Kasper’s proposal is, in effect, atheistic, and assumes that sin is something we ourselves, in the absence of a God powerful enough to “blot out” sin forever and remake us, simply have to deal with as best we can. In Kasper’s depressing universe, God does not step in and act, He does not give the grace to persevere either in a difficult marriage, or for sexual constancy after the marriage “fails”. With a few exceptional and essentially inexplicable, freakish cases of rare “heroic virtue” (that comes from no supernatural source) we are merely animals, helpless under the spell of our carnal impulses.

But I do not want the Bishops of the Synod to change either Church doctrine or practice. To do so would be to try to impose these awful, materialistic, atheistic ideas into the life of the Church. It would be putting out the light of both faith and reason, and shrugging helplessly at sin.

I don’t want to have my sins “pardoned.” I don’t want to remain in them, and remain the same kind of creature that sinned in the first place, because it means that I am all the more likely to sin again and again and never stop. I know full well that I have no power on my own to stop myself from sinning, and I most desperately need the tremendous, unimaginable power of God to “blot out” my sins, to erase them from reality entirely and utterly remake me into a new kind of being.

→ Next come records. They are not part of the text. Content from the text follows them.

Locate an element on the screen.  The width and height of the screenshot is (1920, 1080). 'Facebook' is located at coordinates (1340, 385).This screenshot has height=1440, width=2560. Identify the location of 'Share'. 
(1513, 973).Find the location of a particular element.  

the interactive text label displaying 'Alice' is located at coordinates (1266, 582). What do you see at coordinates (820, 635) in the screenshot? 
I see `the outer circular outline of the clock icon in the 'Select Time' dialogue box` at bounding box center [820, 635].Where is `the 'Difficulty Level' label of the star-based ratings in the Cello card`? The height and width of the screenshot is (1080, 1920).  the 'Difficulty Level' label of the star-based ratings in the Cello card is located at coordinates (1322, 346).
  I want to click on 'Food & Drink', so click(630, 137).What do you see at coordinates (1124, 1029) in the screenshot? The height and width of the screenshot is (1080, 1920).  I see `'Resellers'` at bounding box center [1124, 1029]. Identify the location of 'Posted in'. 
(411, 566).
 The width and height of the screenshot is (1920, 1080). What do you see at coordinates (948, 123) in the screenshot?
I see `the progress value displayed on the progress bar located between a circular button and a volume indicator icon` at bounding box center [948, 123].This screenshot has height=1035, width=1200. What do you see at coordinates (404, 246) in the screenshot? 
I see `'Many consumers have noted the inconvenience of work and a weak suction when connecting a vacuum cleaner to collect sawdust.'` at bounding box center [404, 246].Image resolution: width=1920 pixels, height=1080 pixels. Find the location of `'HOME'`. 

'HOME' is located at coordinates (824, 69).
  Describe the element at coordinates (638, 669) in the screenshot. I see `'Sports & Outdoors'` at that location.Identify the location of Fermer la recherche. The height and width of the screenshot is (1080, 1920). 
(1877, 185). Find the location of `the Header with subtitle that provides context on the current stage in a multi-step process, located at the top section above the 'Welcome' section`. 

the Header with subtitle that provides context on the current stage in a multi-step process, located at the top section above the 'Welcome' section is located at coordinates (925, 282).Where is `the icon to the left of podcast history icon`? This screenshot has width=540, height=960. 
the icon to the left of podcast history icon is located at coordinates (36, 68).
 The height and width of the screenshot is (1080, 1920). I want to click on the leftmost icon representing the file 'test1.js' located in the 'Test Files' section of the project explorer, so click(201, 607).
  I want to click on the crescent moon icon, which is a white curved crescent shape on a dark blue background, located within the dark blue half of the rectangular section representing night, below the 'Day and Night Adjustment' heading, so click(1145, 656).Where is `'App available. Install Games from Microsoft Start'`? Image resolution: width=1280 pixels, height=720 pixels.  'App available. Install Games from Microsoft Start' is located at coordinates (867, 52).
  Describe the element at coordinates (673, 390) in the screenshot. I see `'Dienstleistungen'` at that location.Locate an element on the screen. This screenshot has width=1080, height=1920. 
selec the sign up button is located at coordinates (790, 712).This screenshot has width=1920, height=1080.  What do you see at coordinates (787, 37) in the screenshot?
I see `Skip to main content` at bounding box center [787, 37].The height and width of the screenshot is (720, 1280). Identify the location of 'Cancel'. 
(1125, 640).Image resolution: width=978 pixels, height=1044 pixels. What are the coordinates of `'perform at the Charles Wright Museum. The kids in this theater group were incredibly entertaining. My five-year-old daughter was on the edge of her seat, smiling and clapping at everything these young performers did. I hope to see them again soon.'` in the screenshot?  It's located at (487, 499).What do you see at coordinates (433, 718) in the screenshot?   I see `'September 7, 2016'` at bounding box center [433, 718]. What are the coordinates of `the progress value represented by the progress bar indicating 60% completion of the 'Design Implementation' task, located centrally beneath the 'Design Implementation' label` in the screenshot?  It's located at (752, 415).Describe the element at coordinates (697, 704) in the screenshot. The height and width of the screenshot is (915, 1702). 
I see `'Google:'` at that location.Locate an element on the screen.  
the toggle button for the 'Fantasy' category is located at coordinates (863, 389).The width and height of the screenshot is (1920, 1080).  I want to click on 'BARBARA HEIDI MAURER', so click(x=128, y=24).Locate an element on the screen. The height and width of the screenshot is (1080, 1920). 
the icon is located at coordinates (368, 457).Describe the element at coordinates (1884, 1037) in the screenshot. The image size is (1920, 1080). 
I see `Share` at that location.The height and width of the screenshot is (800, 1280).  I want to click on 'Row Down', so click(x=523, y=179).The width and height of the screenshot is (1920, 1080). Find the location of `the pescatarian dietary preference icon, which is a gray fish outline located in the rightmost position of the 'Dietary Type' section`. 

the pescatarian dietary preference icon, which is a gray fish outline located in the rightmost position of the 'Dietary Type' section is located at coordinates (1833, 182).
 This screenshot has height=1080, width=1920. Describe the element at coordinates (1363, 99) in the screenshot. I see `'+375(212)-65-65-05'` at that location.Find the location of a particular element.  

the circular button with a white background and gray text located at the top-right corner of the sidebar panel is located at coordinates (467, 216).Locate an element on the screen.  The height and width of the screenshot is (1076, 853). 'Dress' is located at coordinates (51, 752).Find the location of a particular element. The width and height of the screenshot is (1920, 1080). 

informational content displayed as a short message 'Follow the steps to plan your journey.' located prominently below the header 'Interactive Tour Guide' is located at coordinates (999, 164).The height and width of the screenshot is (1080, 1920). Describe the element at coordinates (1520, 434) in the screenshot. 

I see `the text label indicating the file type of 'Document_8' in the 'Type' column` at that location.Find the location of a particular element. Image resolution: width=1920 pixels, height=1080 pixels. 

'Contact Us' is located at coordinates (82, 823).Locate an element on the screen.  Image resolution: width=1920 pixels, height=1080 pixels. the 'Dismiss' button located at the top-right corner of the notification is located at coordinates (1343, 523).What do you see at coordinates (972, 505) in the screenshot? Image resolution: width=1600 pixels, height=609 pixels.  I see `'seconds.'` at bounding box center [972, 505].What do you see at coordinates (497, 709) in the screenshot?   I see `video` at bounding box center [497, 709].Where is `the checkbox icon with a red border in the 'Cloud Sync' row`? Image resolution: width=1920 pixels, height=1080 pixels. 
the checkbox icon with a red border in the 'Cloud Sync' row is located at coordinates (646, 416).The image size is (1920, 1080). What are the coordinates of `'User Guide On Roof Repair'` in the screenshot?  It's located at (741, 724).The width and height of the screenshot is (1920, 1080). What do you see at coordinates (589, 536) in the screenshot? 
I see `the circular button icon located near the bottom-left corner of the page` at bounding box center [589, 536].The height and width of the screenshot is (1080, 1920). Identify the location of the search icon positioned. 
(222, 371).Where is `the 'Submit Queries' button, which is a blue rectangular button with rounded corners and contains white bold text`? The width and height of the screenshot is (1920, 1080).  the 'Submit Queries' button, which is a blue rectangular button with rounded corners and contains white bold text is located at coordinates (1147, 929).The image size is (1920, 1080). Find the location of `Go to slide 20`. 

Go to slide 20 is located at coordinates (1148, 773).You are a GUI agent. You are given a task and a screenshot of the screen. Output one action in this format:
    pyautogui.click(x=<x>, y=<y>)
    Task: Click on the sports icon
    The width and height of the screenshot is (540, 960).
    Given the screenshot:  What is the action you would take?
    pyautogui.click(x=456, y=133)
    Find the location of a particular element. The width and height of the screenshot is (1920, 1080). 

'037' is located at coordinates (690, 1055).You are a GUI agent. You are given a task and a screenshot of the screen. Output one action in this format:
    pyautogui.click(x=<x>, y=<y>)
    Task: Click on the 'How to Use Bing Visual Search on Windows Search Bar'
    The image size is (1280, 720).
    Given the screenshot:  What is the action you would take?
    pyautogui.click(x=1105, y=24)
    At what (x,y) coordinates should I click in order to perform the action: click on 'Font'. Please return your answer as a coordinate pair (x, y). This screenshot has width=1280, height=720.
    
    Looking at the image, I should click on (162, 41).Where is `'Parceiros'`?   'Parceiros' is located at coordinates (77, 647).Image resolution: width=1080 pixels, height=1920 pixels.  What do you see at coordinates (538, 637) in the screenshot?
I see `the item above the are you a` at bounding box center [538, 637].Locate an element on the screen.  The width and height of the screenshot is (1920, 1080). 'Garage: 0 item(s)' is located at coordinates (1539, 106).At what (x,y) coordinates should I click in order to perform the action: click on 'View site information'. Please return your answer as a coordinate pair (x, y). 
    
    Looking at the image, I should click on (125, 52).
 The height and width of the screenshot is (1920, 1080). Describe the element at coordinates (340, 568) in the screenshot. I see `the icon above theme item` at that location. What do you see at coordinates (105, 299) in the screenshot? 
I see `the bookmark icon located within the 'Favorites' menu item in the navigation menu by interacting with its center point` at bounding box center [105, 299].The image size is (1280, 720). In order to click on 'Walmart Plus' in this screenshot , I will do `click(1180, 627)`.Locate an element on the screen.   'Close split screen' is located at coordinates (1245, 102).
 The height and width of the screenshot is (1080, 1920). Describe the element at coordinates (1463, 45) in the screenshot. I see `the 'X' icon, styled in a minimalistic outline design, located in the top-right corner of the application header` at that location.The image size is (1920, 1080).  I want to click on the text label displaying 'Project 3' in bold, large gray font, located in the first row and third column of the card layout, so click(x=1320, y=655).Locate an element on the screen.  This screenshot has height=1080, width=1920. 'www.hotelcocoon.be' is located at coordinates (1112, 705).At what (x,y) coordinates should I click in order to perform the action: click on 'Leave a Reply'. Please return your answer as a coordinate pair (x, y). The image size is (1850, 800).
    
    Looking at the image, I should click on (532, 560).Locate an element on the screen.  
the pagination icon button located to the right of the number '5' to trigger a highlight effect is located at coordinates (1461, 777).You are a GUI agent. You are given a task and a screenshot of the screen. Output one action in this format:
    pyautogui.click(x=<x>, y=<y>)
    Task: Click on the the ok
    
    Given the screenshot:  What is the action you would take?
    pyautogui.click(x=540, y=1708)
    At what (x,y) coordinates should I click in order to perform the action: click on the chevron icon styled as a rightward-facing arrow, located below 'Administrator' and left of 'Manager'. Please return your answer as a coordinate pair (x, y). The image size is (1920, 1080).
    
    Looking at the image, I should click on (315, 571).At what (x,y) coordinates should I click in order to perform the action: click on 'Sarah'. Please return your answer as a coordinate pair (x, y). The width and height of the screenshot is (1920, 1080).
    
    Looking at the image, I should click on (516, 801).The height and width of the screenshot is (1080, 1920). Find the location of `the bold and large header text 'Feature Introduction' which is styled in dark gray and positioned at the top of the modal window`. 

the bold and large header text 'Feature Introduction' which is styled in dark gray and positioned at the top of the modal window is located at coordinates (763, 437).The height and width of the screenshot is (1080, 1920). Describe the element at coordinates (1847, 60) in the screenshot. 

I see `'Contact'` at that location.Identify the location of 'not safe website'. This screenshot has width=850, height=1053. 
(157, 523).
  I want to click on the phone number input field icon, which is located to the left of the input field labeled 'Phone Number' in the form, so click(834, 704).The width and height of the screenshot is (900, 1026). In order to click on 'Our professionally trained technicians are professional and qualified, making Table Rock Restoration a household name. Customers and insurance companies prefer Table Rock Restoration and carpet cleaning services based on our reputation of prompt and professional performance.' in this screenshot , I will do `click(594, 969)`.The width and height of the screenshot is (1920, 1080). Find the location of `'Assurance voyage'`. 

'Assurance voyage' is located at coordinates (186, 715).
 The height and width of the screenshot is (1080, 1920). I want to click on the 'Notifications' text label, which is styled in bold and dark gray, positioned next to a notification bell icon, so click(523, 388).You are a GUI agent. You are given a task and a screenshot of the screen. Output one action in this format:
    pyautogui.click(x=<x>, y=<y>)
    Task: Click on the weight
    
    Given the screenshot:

Here is the real reason this proposal Kasper is so outrageous in this cosmic level, beyond the terrible damage done to the Church and for the people, to teach them, that the breaking of the marriage vow is not a big deal. The attempt to impose this dead, materialistic universe, a world in which there may be a "god" of some sort, but who does not really care about sin or really want to make us better. Or have the power to do so.